Your response should be the lines from the one holding "Click the Add New Item toolbar icon" to the last line of the data below, copied exactly and with no additions.

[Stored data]
◆ ◆ ◆ ◆

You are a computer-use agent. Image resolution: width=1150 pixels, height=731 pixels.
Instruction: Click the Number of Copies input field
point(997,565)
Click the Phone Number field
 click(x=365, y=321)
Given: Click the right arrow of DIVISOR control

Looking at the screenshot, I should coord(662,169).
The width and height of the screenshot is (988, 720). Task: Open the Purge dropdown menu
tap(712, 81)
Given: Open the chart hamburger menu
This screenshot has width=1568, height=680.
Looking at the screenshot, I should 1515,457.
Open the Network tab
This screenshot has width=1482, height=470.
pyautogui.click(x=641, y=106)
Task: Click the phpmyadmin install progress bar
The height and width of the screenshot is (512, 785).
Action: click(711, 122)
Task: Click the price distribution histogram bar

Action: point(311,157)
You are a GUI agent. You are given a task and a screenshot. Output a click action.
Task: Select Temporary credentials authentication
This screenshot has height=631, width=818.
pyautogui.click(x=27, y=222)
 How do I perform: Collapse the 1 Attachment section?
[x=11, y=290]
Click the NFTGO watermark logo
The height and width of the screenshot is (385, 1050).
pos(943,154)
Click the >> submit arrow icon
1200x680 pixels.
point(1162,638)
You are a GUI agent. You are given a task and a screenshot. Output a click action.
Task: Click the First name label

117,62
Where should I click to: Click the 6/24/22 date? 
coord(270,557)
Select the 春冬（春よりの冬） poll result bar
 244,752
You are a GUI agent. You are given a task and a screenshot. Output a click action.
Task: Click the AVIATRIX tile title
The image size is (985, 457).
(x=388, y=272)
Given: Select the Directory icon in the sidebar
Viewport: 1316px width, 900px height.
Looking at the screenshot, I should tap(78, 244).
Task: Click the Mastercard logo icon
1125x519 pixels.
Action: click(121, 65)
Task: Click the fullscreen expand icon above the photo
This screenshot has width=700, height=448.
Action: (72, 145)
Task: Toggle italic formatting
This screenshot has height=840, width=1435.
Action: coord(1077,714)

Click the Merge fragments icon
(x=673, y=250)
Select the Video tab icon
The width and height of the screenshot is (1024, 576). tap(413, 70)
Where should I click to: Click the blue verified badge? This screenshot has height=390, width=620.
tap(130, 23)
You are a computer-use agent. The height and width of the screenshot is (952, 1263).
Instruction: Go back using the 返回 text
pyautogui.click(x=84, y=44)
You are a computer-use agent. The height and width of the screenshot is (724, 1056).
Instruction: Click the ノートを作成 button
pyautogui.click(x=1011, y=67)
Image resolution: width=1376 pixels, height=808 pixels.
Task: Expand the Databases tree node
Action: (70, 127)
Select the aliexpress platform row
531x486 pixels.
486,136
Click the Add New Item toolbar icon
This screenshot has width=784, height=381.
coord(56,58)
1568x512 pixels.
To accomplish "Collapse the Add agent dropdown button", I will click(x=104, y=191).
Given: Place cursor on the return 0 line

◆ ◆ ◆ ◆

→ Problem solution:
Click the Add New Item toolbar icon
This screenshot has width=784, height=381.
coord(56,58)
1568x512 pixels.
To accomplish "Collapse the Add agent dropdown button", I will click(x=104, y=191).
Given: Place cursor on the return 0 line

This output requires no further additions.